EXERCISE DIRECTIONS: Locate the line bearing "You are a GUI agent. The screenshot is 1820×2037." in the material below, then reproduce it and each following line up to and including the line bearing "Черногория (57, 284)".
◇ ◇ ◇
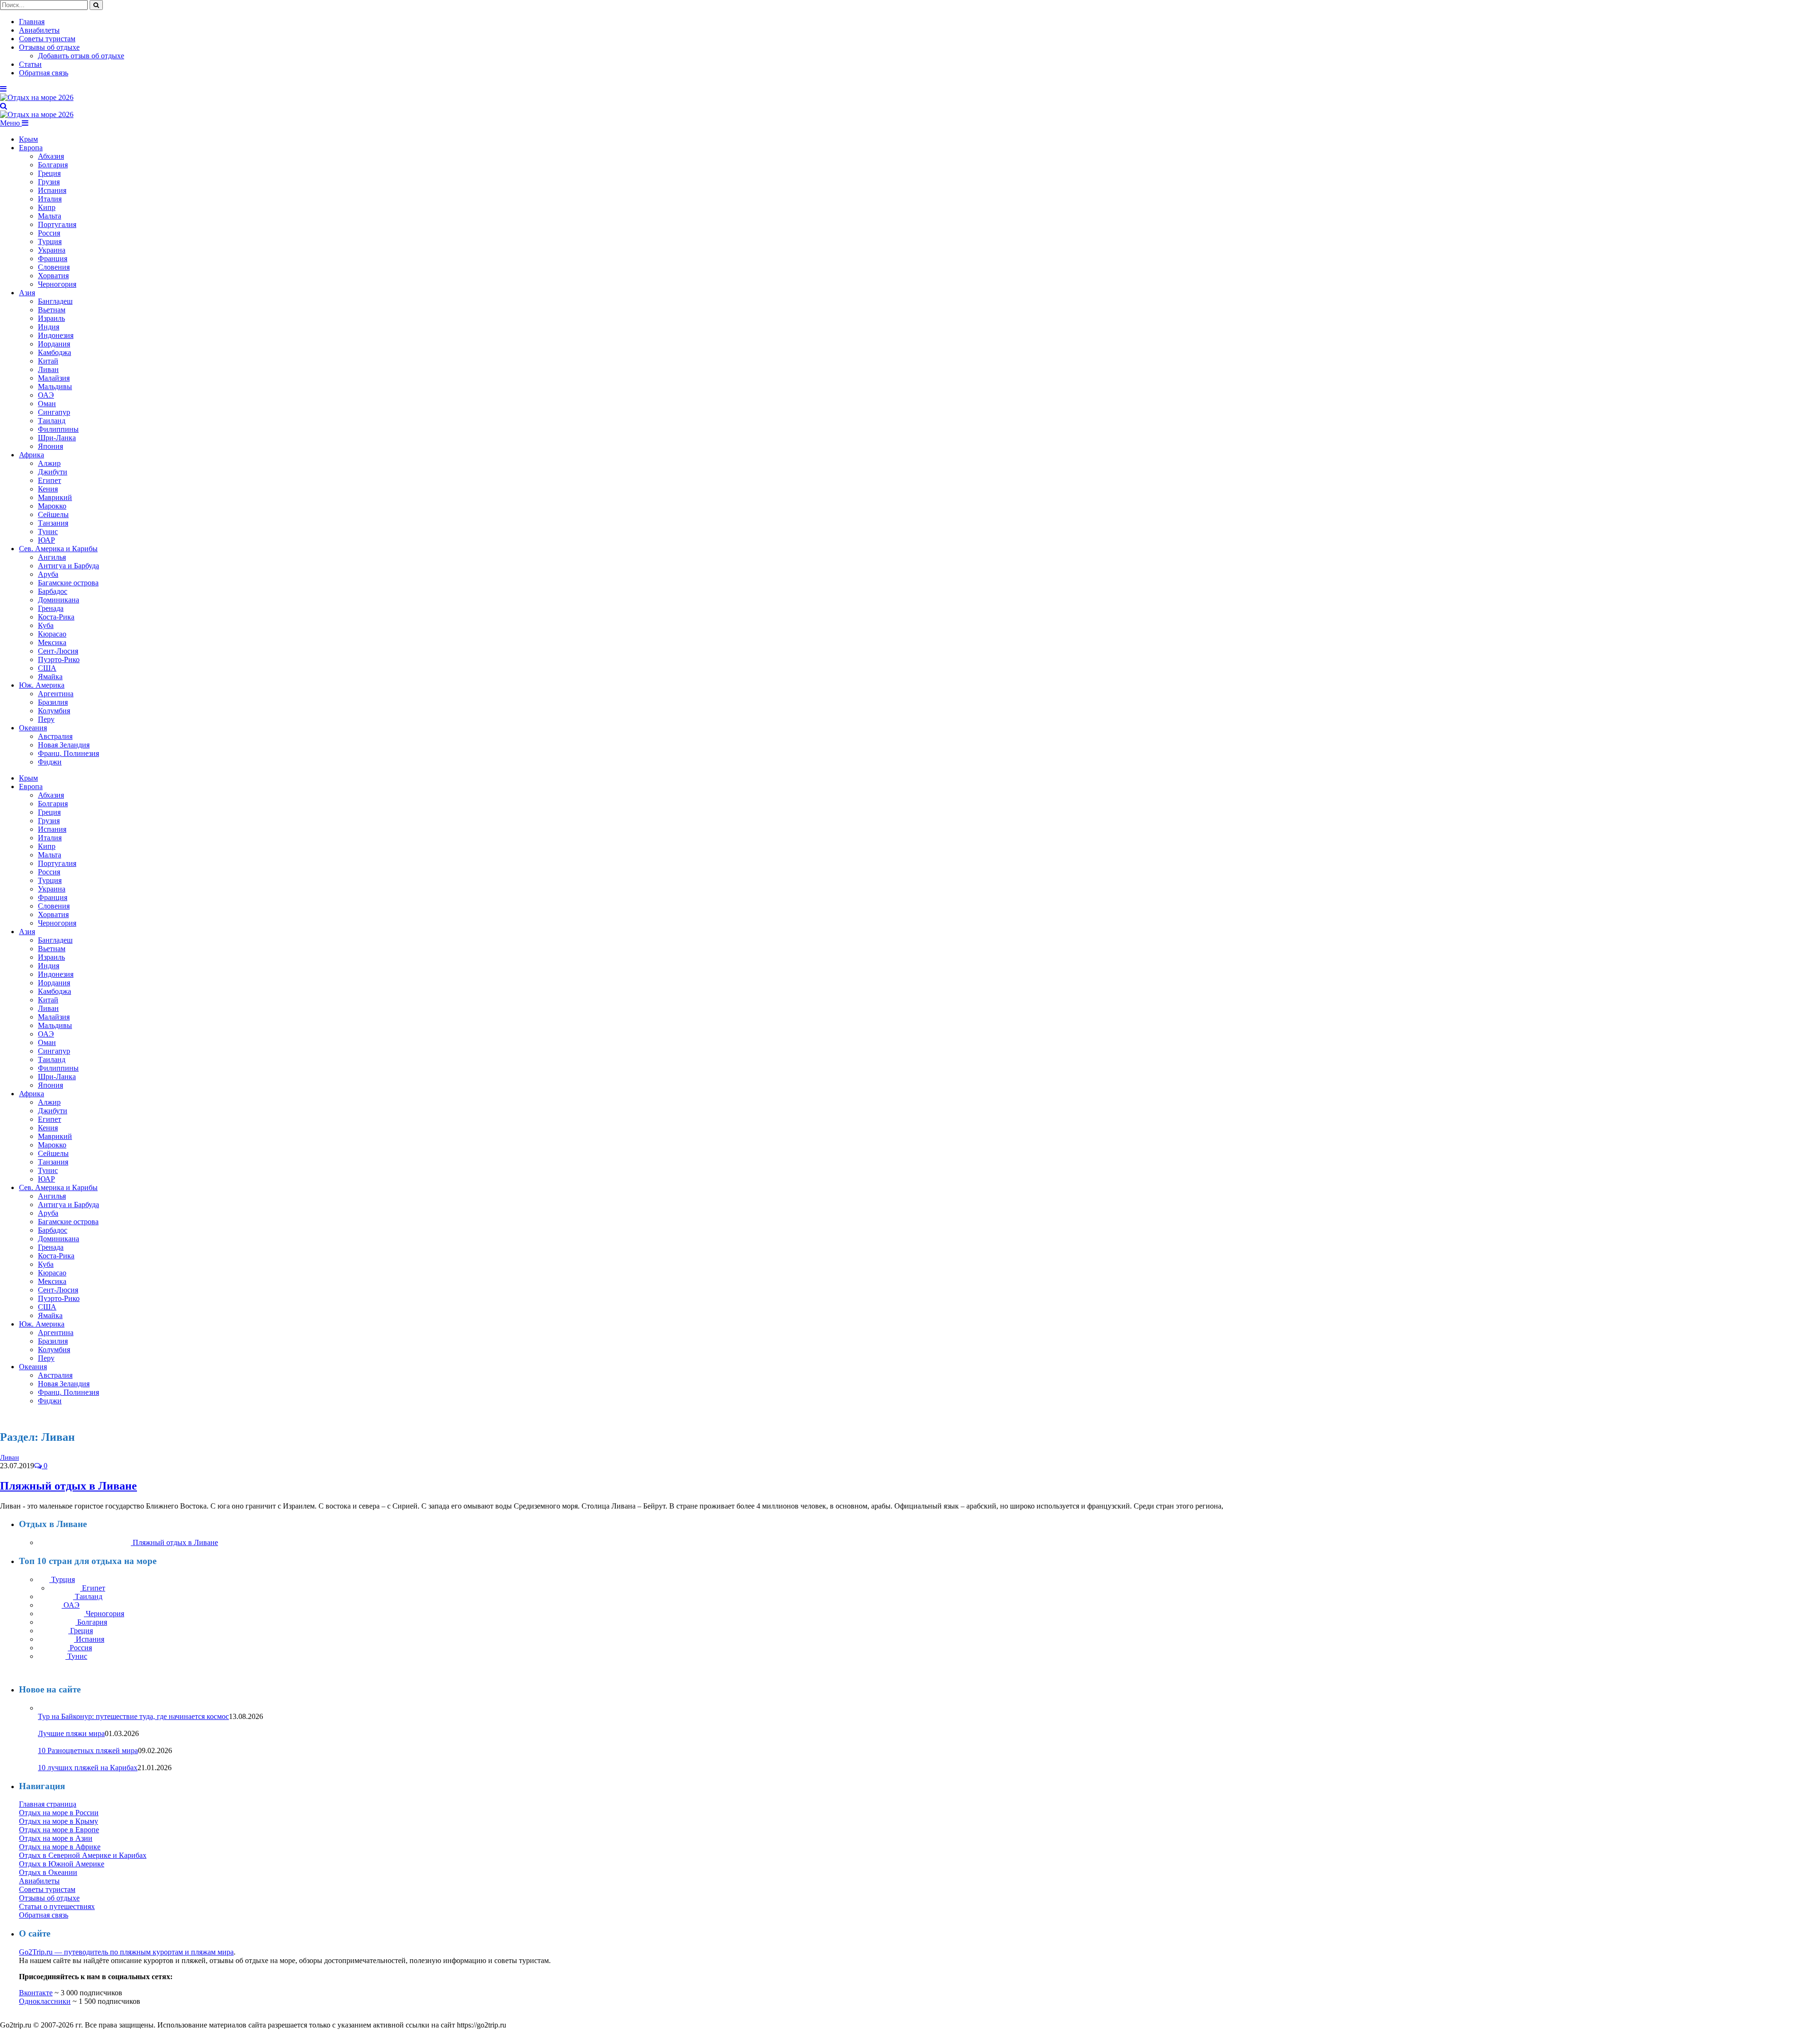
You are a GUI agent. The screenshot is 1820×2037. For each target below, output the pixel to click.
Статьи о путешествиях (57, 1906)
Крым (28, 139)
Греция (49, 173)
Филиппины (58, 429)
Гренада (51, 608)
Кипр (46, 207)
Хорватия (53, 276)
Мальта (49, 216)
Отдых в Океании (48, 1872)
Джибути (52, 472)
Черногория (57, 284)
◇ ◇ ◇
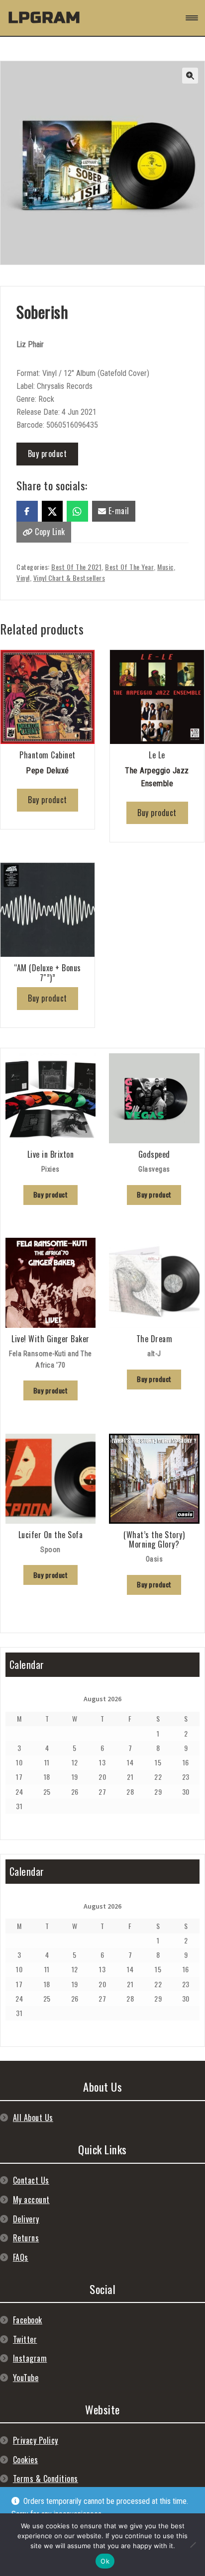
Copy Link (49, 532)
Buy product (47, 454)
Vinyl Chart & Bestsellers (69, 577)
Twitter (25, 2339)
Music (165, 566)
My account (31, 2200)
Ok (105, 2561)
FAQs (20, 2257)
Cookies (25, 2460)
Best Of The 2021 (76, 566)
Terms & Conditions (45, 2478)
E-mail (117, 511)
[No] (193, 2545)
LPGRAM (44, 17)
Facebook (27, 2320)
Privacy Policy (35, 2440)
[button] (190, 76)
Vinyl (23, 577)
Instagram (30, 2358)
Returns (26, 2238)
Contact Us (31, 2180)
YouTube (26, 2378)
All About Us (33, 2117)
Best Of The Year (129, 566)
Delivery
◇ ◇ ◇
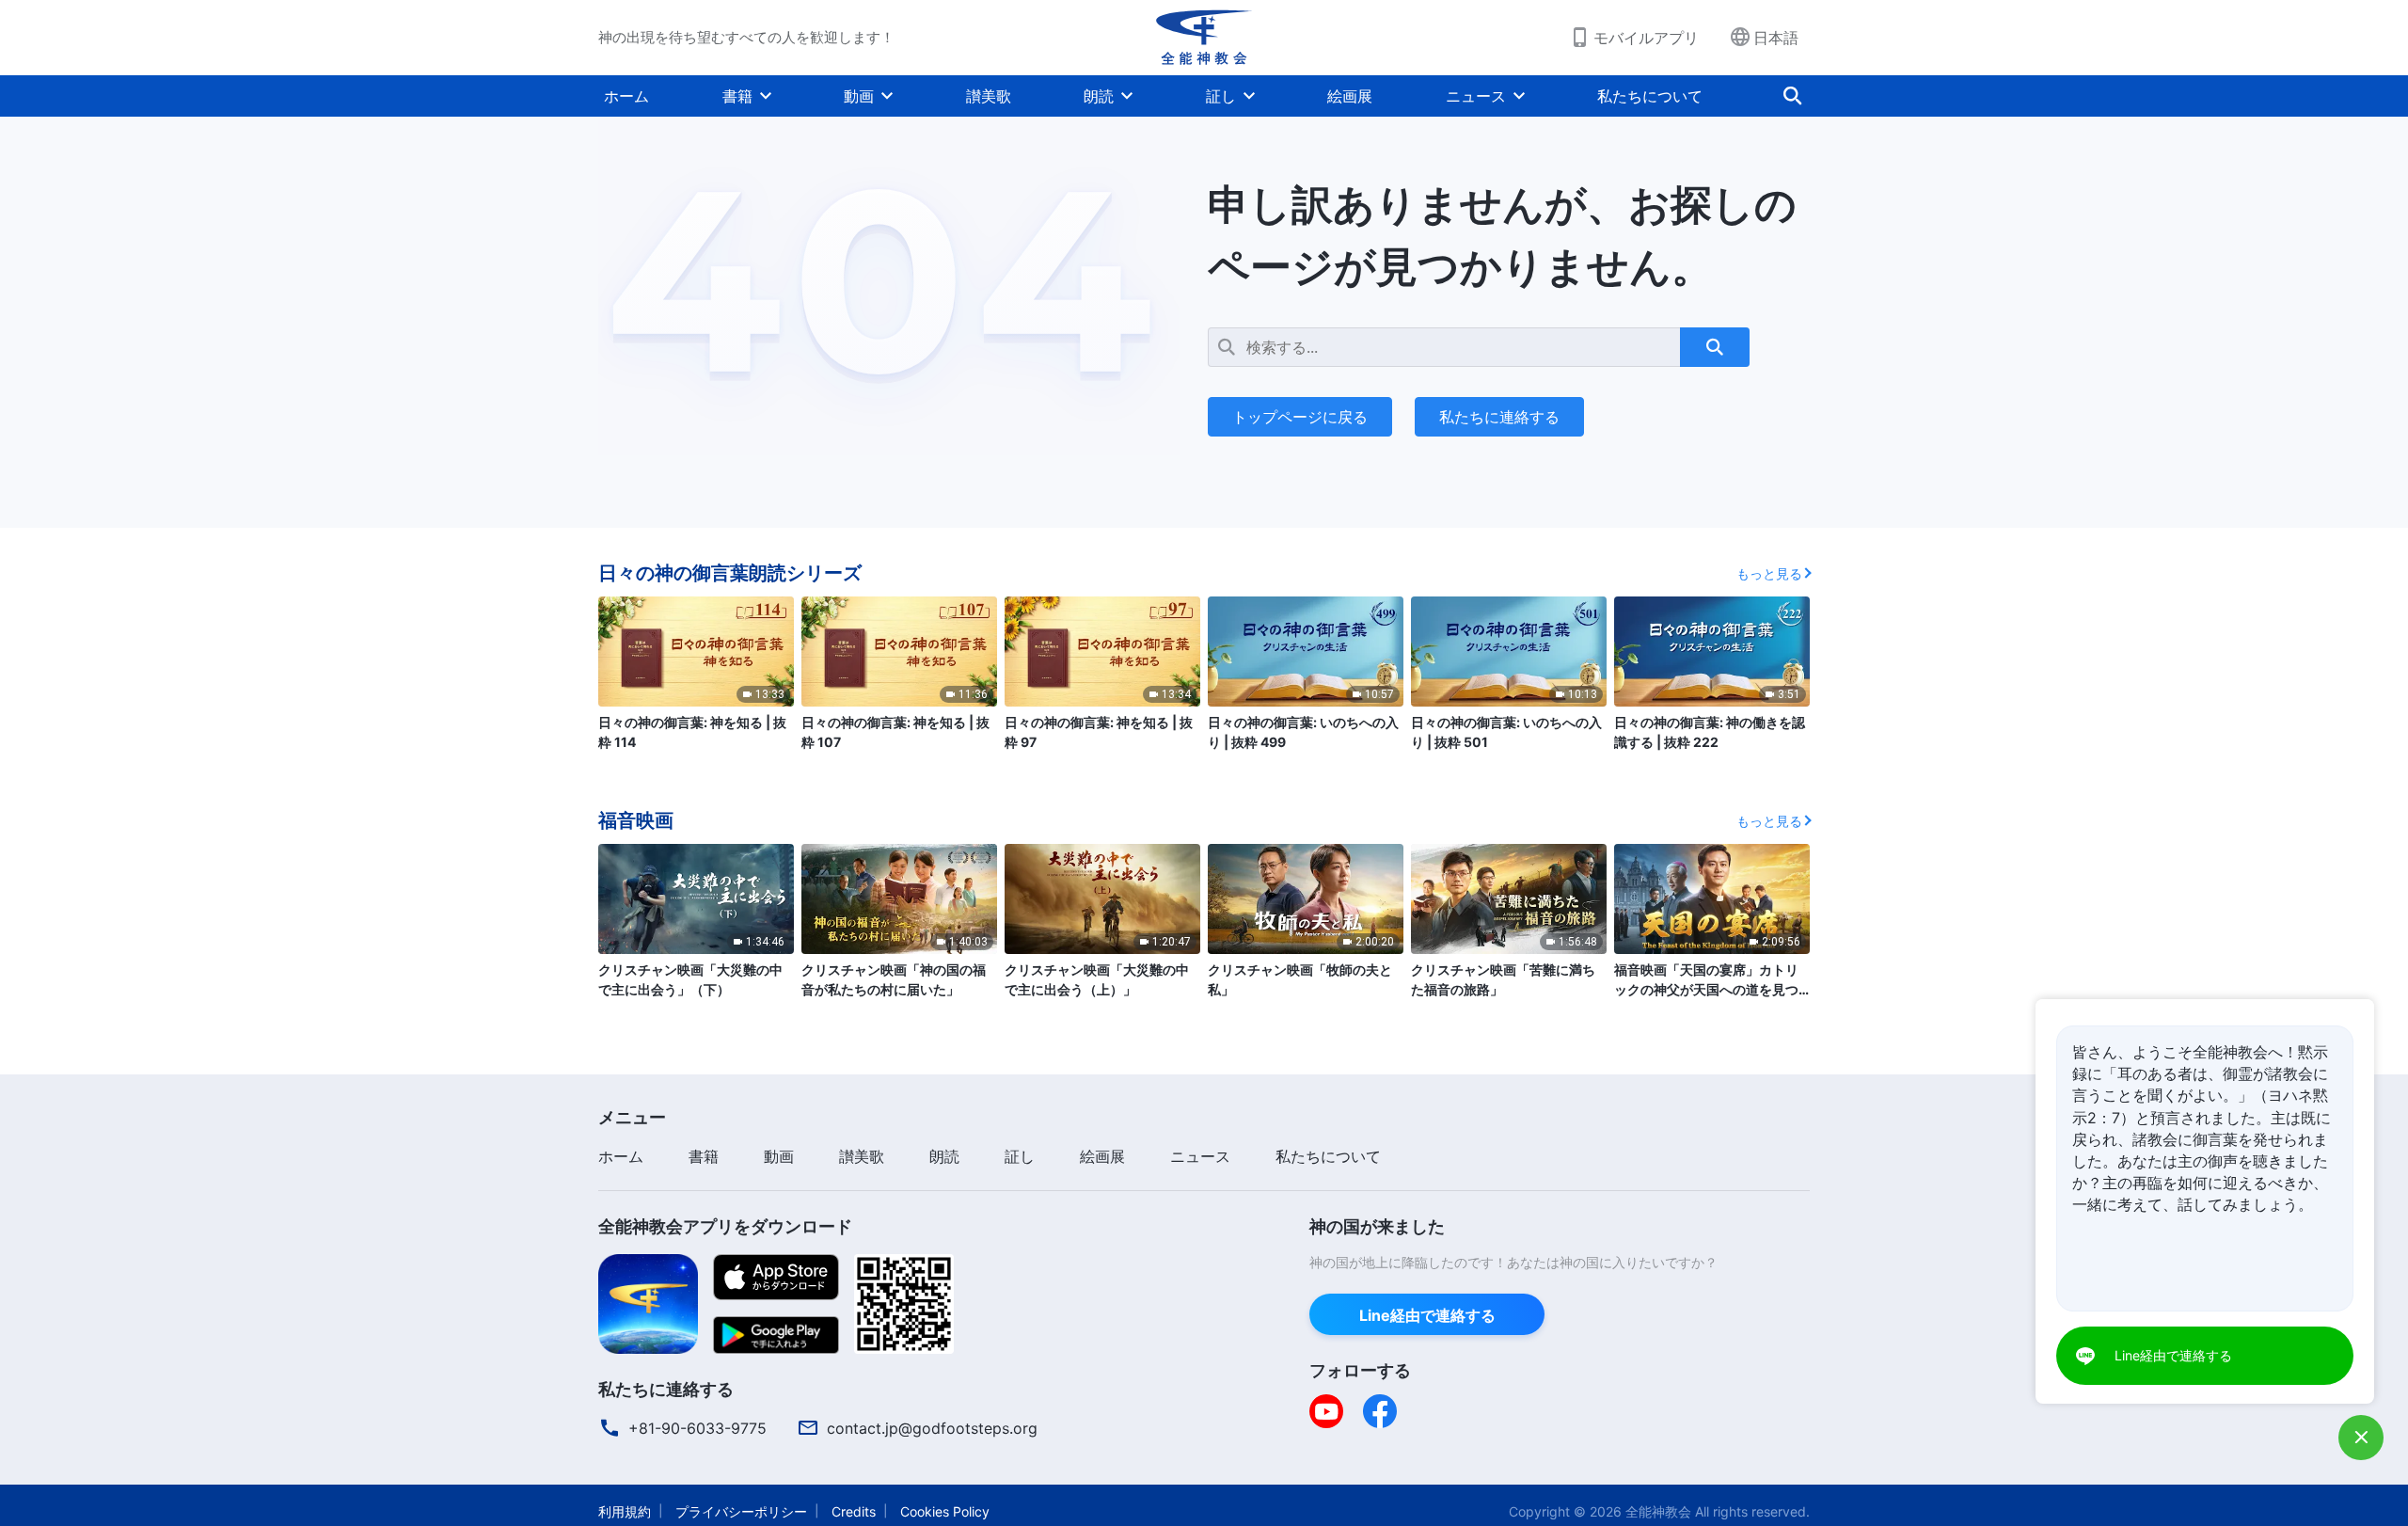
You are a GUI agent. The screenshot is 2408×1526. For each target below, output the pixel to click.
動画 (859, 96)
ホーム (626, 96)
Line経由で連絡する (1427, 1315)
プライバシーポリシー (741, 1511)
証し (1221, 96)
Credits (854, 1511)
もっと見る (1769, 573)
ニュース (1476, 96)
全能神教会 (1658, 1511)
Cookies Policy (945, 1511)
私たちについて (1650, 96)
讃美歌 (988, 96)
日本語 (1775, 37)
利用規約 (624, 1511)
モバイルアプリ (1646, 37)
◇ ◇ ◇
YOUR RESPONSE:
You are a GUI agent. The screenshot is 1820×2037. For each target below, output the pixel to click.
Статьи о путешествиях (57, 1906)
Крым (28, 139)
Греция (49, 173)
Филиппины (58, 429)
Гренада (51, 608)
Кипр (46, 207)
Хорватия (53, 276)
Мальта (49, 216)
Отдых в Океании (48, 1872)
Джибути (52, 472)
Черногория (57, 284)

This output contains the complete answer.